WORK INSTRUCTIONS: Lines of the data that contain the word "Bearing" are the ones to copy.

(Beginning of SOURCE MATERIAL)

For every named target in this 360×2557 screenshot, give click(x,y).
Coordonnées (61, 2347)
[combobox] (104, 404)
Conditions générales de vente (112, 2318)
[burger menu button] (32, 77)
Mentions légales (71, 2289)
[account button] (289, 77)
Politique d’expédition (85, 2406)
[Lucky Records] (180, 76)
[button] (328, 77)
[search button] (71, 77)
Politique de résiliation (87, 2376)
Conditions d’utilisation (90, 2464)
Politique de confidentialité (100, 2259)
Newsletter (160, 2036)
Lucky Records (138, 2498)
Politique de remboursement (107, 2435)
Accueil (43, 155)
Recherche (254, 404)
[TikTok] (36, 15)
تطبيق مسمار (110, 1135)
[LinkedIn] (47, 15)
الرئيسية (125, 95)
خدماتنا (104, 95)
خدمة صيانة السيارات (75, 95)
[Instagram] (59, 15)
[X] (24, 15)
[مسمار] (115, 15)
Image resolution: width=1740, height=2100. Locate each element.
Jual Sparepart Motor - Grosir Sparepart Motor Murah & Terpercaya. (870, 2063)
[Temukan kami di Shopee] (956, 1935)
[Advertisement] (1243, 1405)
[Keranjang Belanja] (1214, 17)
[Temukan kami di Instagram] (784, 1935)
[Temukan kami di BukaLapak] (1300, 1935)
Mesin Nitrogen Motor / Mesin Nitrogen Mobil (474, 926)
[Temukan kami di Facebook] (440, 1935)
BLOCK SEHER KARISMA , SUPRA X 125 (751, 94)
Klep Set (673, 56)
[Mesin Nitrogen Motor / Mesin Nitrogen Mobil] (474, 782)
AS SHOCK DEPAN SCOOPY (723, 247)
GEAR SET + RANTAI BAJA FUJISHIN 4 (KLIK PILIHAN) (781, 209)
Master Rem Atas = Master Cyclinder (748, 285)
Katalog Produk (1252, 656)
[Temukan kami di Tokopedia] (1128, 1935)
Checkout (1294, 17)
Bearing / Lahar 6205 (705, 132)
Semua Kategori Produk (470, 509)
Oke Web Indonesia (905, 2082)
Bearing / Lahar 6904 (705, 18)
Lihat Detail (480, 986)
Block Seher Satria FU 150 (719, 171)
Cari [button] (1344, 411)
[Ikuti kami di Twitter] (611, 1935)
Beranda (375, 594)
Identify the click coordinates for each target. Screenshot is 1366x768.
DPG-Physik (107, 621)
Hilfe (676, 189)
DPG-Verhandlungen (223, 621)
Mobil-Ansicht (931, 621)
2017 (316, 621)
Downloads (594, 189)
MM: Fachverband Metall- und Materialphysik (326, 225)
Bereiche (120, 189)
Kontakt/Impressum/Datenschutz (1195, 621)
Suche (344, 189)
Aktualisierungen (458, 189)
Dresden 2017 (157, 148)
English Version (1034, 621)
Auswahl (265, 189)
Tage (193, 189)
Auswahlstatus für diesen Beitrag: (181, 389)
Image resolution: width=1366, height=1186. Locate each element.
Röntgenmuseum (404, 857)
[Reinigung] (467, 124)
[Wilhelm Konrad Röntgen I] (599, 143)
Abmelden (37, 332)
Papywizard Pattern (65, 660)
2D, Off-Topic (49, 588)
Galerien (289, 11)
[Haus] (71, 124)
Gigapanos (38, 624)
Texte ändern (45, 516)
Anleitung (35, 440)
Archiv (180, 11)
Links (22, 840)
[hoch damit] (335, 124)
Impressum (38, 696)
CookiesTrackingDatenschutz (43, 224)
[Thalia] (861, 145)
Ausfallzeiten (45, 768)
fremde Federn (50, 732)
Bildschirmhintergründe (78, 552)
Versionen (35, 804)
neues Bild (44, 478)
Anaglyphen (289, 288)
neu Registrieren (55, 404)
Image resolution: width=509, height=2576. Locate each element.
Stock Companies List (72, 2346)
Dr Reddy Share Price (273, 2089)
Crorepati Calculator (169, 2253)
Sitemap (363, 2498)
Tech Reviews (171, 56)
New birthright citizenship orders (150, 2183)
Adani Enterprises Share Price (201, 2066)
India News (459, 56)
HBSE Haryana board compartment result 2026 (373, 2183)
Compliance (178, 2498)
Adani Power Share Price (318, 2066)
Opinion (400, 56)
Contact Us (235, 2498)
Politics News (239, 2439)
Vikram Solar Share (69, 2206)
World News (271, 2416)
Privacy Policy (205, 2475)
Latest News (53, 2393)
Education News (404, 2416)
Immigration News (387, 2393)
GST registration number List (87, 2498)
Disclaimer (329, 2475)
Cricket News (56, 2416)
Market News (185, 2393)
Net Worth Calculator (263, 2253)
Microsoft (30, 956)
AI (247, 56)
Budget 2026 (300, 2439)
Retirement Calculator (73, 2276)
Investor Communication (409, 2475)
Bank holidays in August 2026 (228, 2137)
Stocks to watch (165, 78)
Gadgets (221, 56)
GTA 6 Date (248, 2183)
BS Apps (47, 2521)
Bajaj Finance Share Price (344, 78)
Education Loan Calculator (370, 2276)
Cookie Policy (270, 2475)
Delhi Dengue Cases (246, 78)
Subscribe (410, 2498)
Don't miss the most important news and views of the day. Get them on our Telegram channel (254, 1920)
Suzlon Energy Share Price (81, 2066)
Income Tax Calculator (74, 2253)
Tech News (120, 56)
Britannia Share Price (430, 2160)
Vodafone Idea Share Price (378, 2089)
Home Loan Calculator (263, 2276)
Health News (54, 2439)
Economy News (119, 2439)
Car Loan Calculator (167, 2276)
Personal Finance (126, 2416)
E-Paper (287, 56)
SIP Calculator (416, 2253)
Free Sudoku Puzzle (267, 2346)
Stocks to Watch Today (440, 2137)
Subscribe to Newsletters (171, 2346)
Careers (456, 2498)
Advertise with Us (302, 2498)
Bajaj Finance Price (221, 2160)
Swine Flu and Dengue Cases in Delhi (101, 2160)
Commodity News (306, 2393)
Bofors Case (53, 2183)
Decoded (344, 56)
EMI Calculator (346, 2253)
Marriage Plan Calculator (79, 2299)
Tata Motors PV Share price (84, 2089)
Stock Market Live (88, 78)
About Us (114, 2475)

(End of SOURCE MATERIAL)

OUTPUT OF THE EXERCISE:
Bearing / Lahar 6205 (705, 132)
Bearing / Lahar 6904 (705, 18)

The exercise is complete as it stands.